Chances are pretty good they’ll be caught in short order.
Why? They’re male, to start with.
Every so often we hear of an escaped convict who made the
break only to be found years later, living a peaceful life as an upstanding
member of a community, usually far away from the prison.
Most of the time – not all of course – they’re female. People don’t seem to fall apart when
it’s a female escapee. In a CNN splash on
the escape, the news group pronounces a dozen top manhunts. All are male.
This list
of five crazy-ass escapes from 2013 is pretty funny; all are male escapees.
Think of Sarah Pender, the convicted murderer who broke out
of an Indiana prison in 2008. She stayed gone for 136 days, befuddling
everyone. In the book Girl,
Wanted: The Chase for Sarah Pender, I outline how she eluded the cops and
how she spent her four months of freedom.
She did in best by blending in. She found a guy who would
help her out but the couple cavorted in casinos, ate in restaurants, and she
worked a job as a bookkeeper for a Chicago construction firm.
This, despite the fact that she was on American’s Most
Wanted several times.
“Everyone thinks of escaping; they just won’t admit it.”
Pender told that to a TV crew in 2009, not long after she
was captured after spending 136 days on the run.
Of course.
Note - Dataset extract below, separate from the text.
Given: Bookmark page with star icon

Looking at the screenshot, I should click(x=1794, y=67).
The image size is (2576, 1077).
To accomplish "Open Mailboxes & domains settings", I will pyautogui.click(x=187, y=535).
Who doesn’t want to escape from prison?
It’s a little easier than anyone wants to admit. Pender was
trading sex to a guard, Scott Spitler, who provided her with some civilian clothes,
a cell phone with which to coordinate her break and, as a parting gift, drove
her through the gates in the back of a prison van.
Spitler got eight years in 2009 for assisting. He served in
county jail, an easier place to deal with. The authorities claimed it was for his protection.
From the book, Girl Wanted:
Sarah Pender had
outwitted an entire prison system that is designed to avoid exactly such
flights and had done so with a plan so simple, yet flawless, that it took two
hours for prison staffers to determine that she was gone. The usual head count
at 4 p.m. showed one prisoner short. As according to policy, a second count was
done and again showed one inmate short.
At that point, all
inmates were ordered back to their dorms for a one-by-one count. It was a top
bunk along the south side that was empty in one dormitory: Sarah Pender was
gone.
And the caper also had
serendipity all over it. Sarah walked past an unmanned security checkpoint. New
security cameras were slated to be installed the week after her brazen walkout,
cameras that might have caught her in the act. The gate allowing her to meet
Spitler was open. The guard at the gate leaving the prison failed to conduct a
search of the van in which she was hiding, allowing her to leave the facility
grounds. It was a festival of incompetence and corruption, and Sarah was both
the leader and beneficiary of the fiasco.